PETUNJUK 1:
Tolong tulis ulang catatan mulai dari baris yang memuat "Click the previous page arrow icon" sampai akhir catatan, dengan mengganti "tab" menjadi "panel" tanpa mengubah bagian lain. Jangan sertakan gambarnya dalam jawaban.

TEKS BACAAN:

________________________________________

LAPORAN BACAAN
Judul
Buku : Politik Etnik,
Dinamika Politik Lokal di Kendari
Pengarang : Sofyan Sjaf
Penerbit : Yayasan Obor
Indonesia-Jakarta
Tahun
Terbit : 2014
Oleh :Kamaruddin Salim
Dalam buku Politik
Etnik, Dinamika Politik Lokal di Kendari yang di tulis oleh Sofyan Sjaf,
terdiri dari empat bagian. Di bagian pertama,
merupakan prawacana. Bagian kedua,
Politik Identitas dalam tinjauan teoritis. Bagian ketiga, Dinamika Politik Etnik di Kendari dan bagian keempat, Proyeksi Indonesia: Belajar
dari Kendari. Di bagian pertama, Sofyan menggambarkan bahwa lebih dari satu
dekade, desentralisasi melalui otonomi daerah berlangsung di negeri ini. Di
samping dampak positif yang telah diberikan (seperti kebebasan pers, kebebasan
berpendapat dan menyampaikan kritik, inovasi dan kreativitas pemerintah daerah
dalam melakukan tata kelola pemerintahan, dan akses terhadap sumber-sumber
ekonomi), desentalisasi pula tak pelak memberikan dampak negatif, seperti langgengnya
politik uang (money politics), dalam
pemilihan kepala derah (pilkada), tumbuh suburnya praktik shadow state dan rent seeking,
“meratanya” praktik KKN (Korupsi, Kolusi dan Nepotisme) dan kanalisasi poltik
identitas [etnik]. Tentang dampak negatif tersebut, berbagai studi mempertegas
bahwa kebijakan desentralisasi dengan pilihan demokrasi liberal telah menjadi
“pintu masuk” kebangkitan politik identitas [etnik] yang menempatkan dominasi
etnisitas istitas lainnya di berbagai arenatertentu terhadap etnisitas di
berbagai arena.
Sofyan
menegaskan bahwa dalam arena politik. Identitas etnik di (re)produksi sebagai
isu putra daerah yang kebanyakan dilakukan oleh elit politik lokal untuk
merebut kekuasaan politiknya. Mengutip Eindhoven, dengan tegas mengatakan
momentum reformasi telah menghantarkan para elit lokal mengonsolidasikan
kekuatan identitas etnik untuk menolak kepala daerah yang berasal dari
non-etniknya. Demikian halnya fenomena pembentukan kabupaten baru, yaitu para
pemimpin (elit) etnik berupaya memisahkan atau melepaskan diri dari kabupaten
induknya dengan alasan distingsi
sejarah kebudayaan, agama dan etnisitas.
Dalam memotret
lebih dekat (makro) kondisi objektif (heterogenitas) identitas etnik ketika
berlangsungnya kebijakan desentralisasi, Sofyan menilai menguraikan bahwa
kebijakan desentralisasi telah memberikan peluang tampilnya politik identitas etnik yang terus
di (re)produksi aktor atau elit lokal, sehingga mengakibatkan terjadinya oportunity loss. oportunity loss, dimaksudkan
sebagai dampak dari tindakan aktor atau elit yang secara sadar dikonstruksi
untuk membuka kesempatan dominasinya etnik tertentu dan sebaliknya,
terdominasinya etnik lain.

________________________________________

Entri data tersimpan
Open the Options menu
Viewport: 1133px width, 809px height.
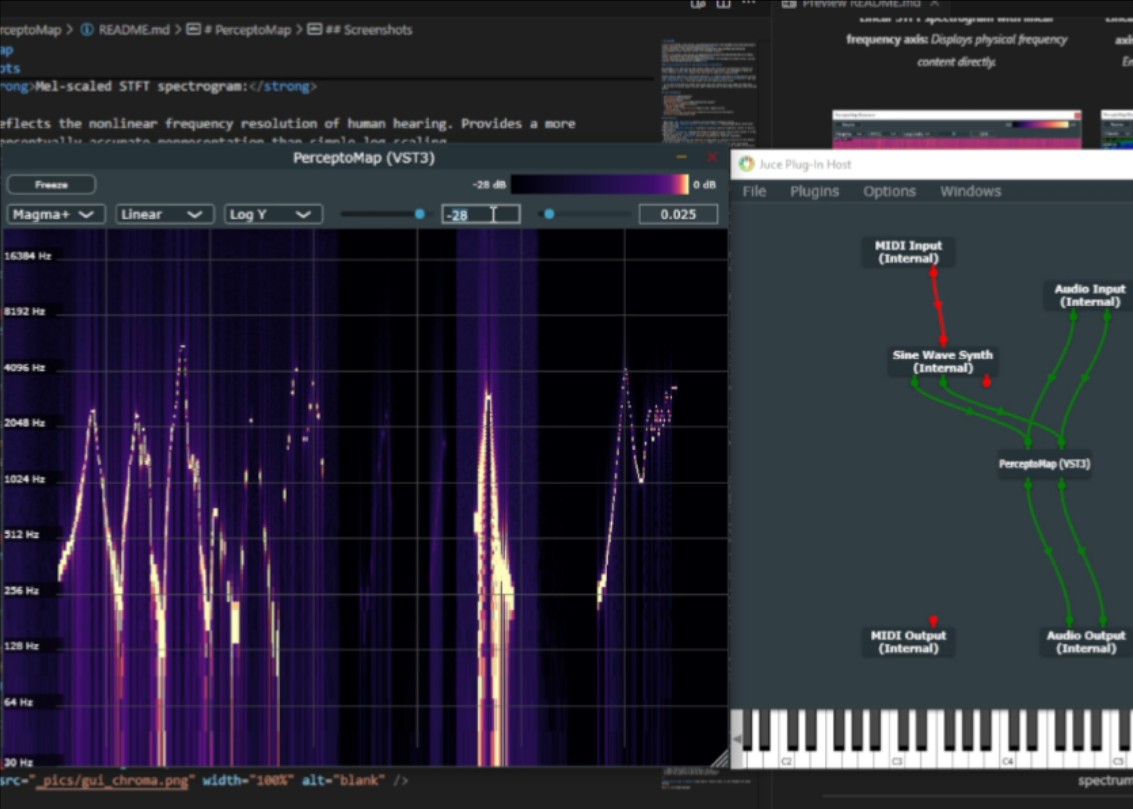point(889,191)
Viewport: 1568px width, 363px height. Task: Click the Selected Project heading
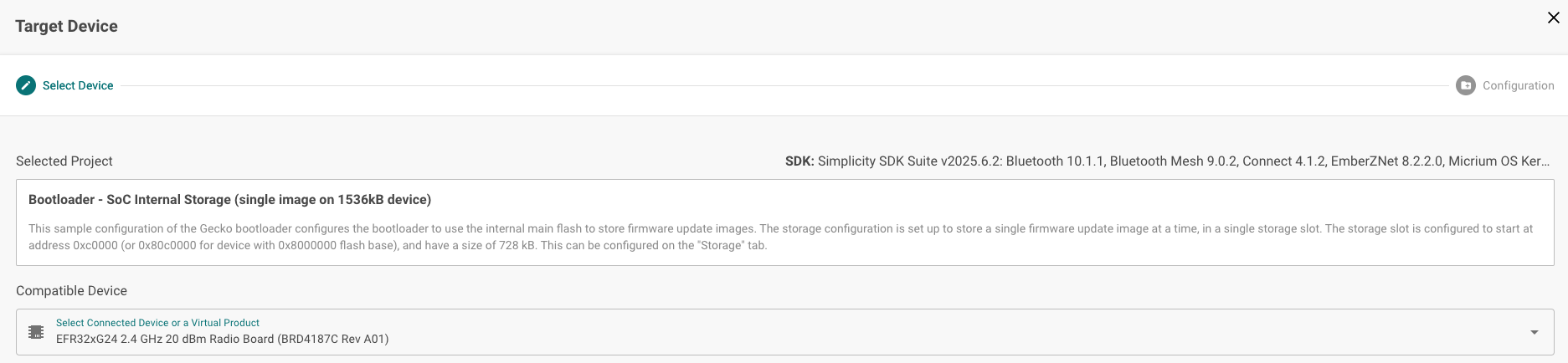click(x=64, y=161)

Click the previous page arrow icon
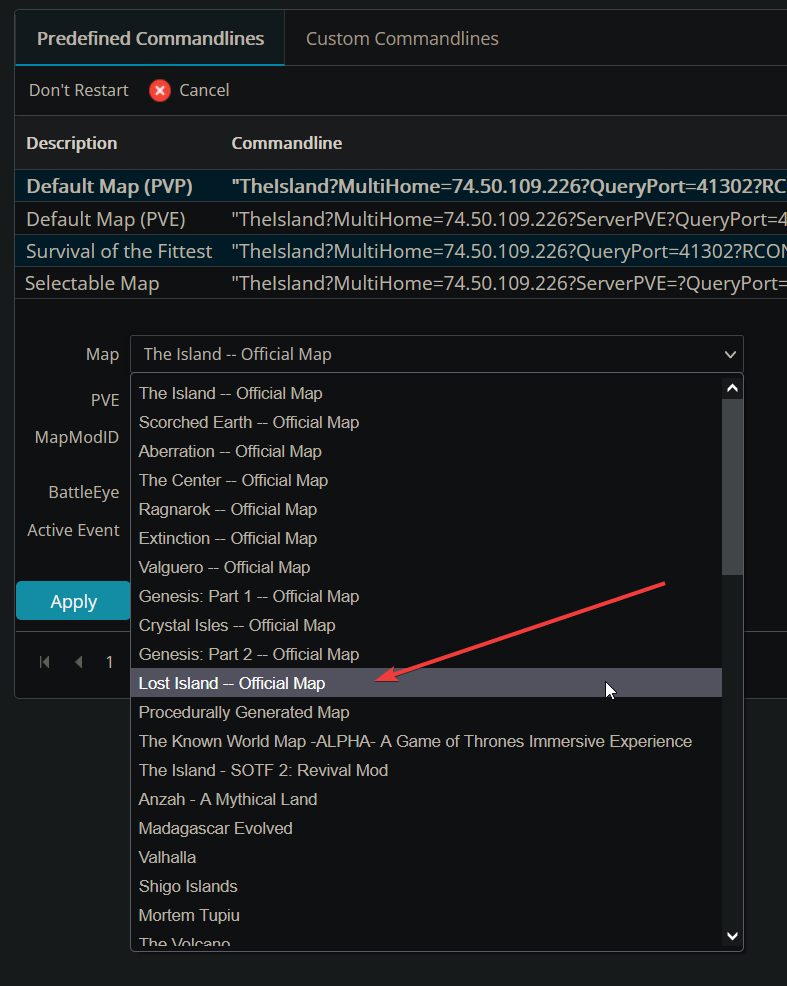(78, 662)
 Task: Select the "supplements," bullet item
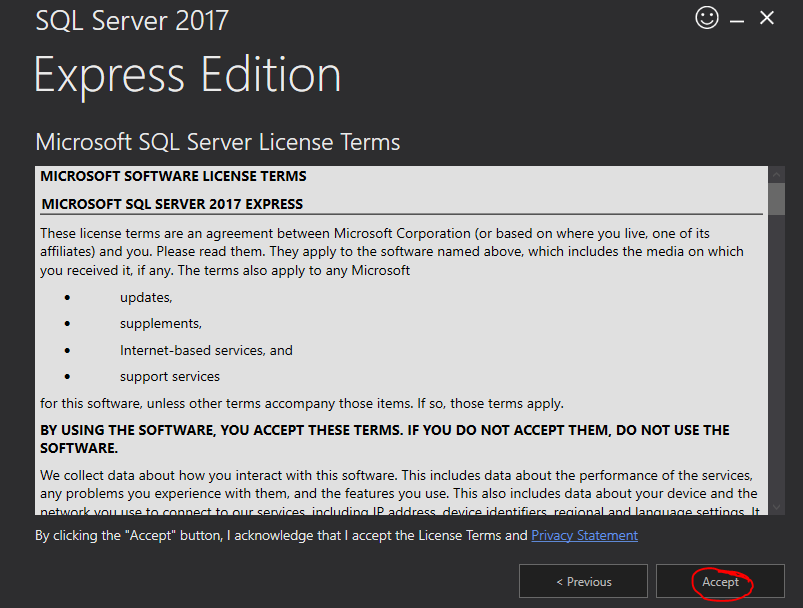161,324
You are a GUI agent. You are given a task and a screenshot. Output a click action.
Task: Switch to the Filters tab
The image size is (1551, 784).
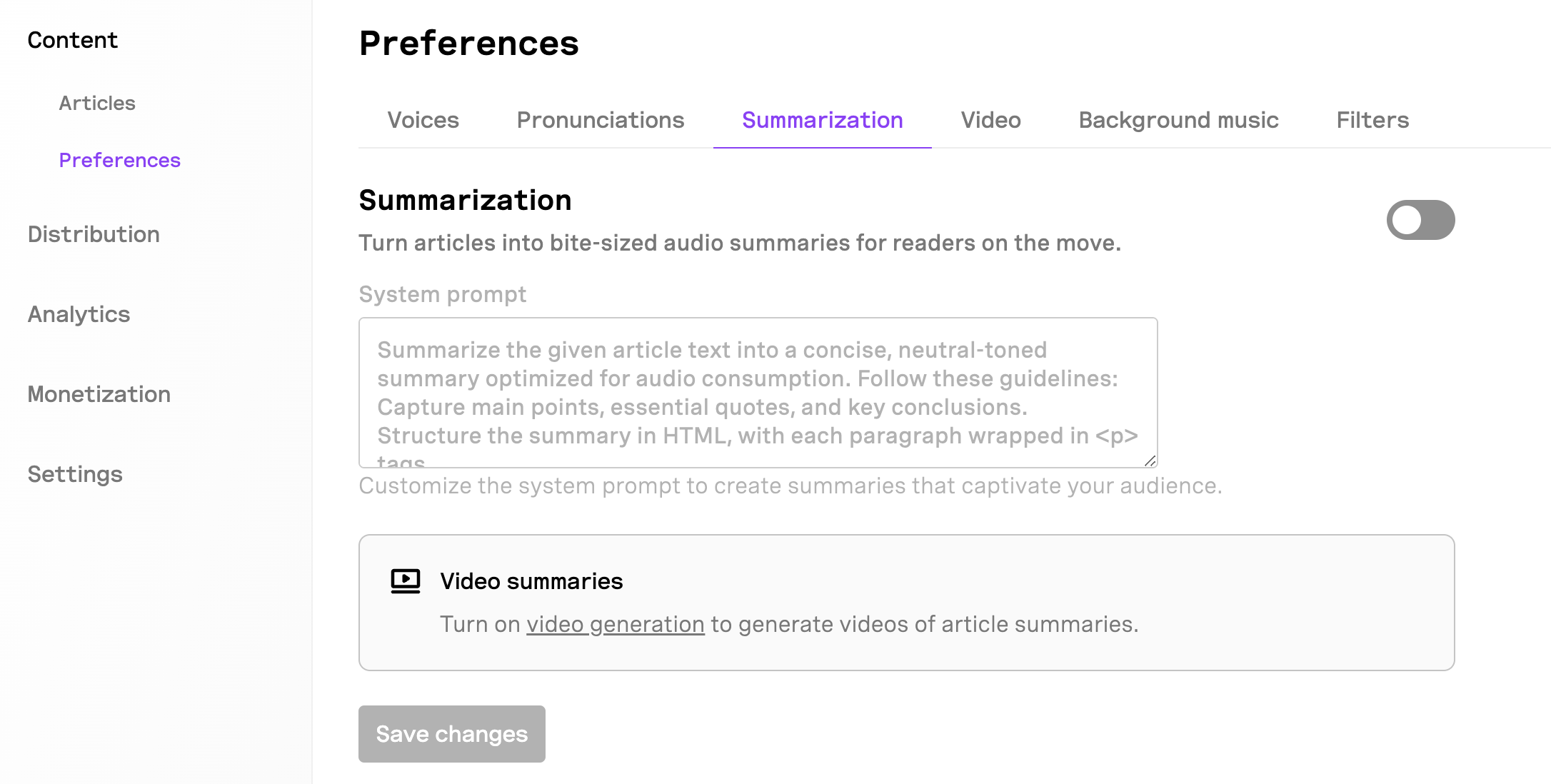point(1372,120)
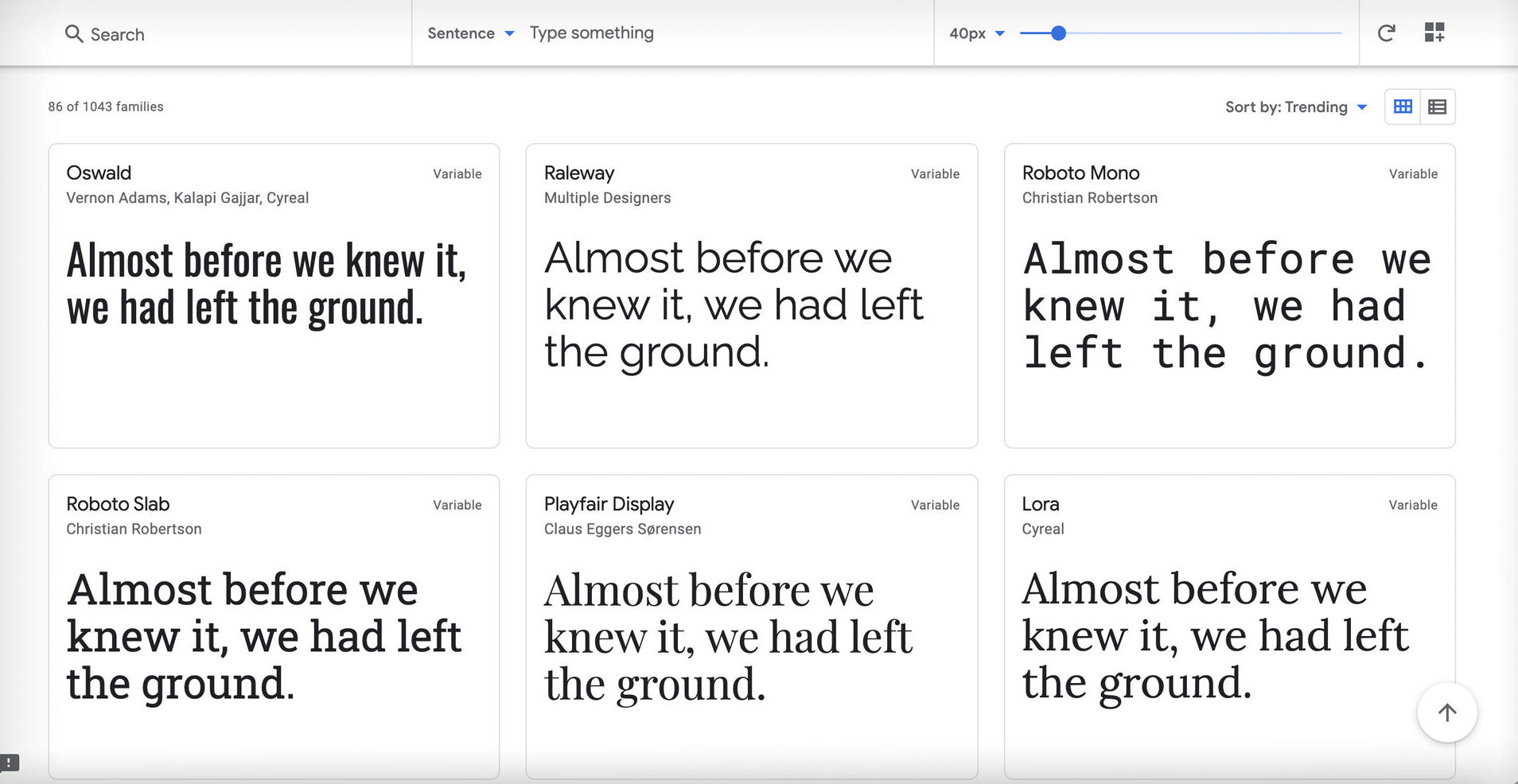The width and height of the screenshot is (1518, 784).
Task: Click the Raleway Variable label
Action: 935,173
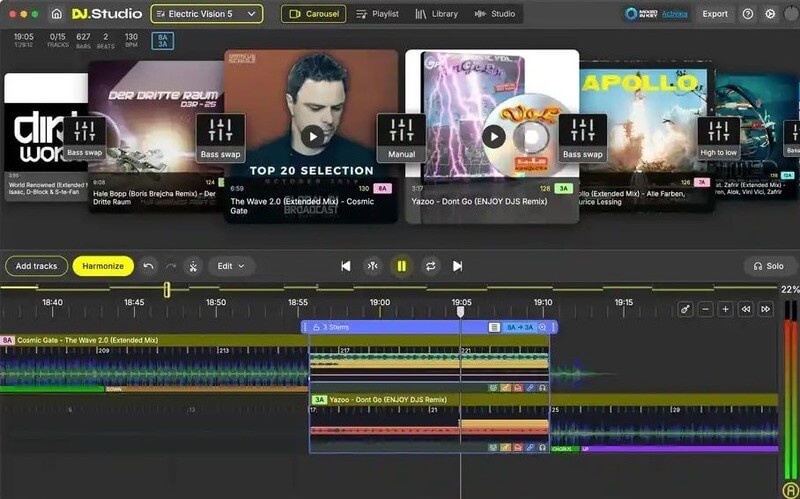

________________________________________

PETUNJUK 2:
Lanjutkan laporan bacaan tentang buku Politik Etnik dari titik akhirnya.

JAWABAN BENAR 1:
Click the previous page arrow icon
(78, 662)
 Task: Select the "supplements," bullet item
161,324
You are a GUI agent. You are given a task and a screenshot. Output a click action.
Task: Switch to the Filters panel
The image size is (1551, 784).
point(1372,120)
The width and height of the screenshot is (1518, 784).
Task: Click the Raleway Variable label
Action: 935,173

JAWABAN BENAR 2:
Untuk
menjelaskan fenomena politik identitas yang ditelitinya, Sofyan menggunakan teori
Piere Bourdieu, Teori Praktik; Habitus, Arena dan Modal. Di mana, dalam teori
praktiknya Bourdieu merumuskan dua dimensi yakni proses internalisasi yang
dialami pelaku (seorang atau sekelompok orang) dan pengungkapan dari segala
sesuatu yang telah terinternalisasi yang terjadi bagian dari diri si pelaku.
Internalisasi yang di alami pelaku tersebut berdasarkan pengalaman hidup yang
melekat dalam aktor (habitus) dalam berbagai arena. Untuk setiap praktik aktor merupakan
produk hasil interaksi antar habitus dan arena. Karena arena mempunyai aturan
snediri-sendiri, setiap aktor harus mampu berjuang di arena tersebut.
Selanjutnya praktik aktor yang dihasilkan atau dimiliki seseorang atau
sekelompok orang merupakan produk hasil interaksi antar habitus dan arena. Untuk
mempertahankan eksisitensi seseorang aktor dalam arena tertentu, seorang aktor
harus memiliki kekuasaan dan cara aktor mempertahankan eksistensinya di arena.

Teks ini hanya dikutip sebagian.